Sunday, August 23, 2015
Molasses Sugar Chiffon Cupcakes
This post is linked to the event Little Thumbs Up ~ August 2015 Event Theme : Brown Sugar and Molassses organised by Zoe of Bake for Happy Kids and Doreen of My Little Favourite DIY and hosted by Jess of Bakericious.
40g egg yolk
2tbsp molasses sugar/brown sugar
30g veg. oil
70g cake flour
135g egg white
30g caster sugar
1/4tsp cream of tartar
adequate vanilla butter cream
1. Preheat oven to 175C.
2. Sift flour and salt together, set aside.
3. With a hand whisk, whisk egg yolk till pale and whisk in molasses sugar.
4. Add oil and milk, whisk till well blended.
5. Add in flour into egg yolk batter and whisk till well blended.
6. Use a cake mixer, whisk egg whites and cream of tartar till frothy.
7. Gradually add in sugar and whisk till soft peaks form.

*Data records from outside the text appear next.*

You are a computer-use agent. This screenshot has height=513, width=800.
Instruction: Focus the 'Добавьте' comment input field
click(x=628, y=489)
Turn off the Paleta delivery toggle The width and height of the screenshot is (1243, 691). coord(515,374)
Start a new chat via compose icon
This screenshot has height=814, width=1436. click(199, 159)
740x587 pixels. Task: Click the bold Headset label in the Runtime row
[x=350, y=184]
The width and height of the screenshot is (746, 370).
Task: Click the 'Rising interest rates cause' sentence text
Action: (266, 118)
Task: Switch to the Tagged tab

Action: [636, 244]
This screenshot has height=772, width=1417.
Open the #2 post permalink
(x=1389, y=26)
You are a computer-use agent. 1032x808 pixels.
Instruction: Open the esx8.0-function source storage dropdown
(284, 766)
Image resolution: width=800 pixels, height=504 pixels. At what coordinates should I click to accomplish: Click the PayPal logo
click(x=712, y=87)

8. Fold in 1/4 of the meringue into egg yolk mixture until combined.
9. Then fold in the rest of the meringue in two portions lightly until well combined.
10.Fill piping bag with cake batter.
11.Pipe batter into cupcake cups till 3/4 full, tap cups lightly on table top.
12.Tap cupcake on table top to burst air bubbles.
13.Arrange cups on tray and bake in a preheated oven for 25mins.
14.Remove from oven, invert cake and leave it cool.
15.Pipe butter cream into cupcakes, chill and serve.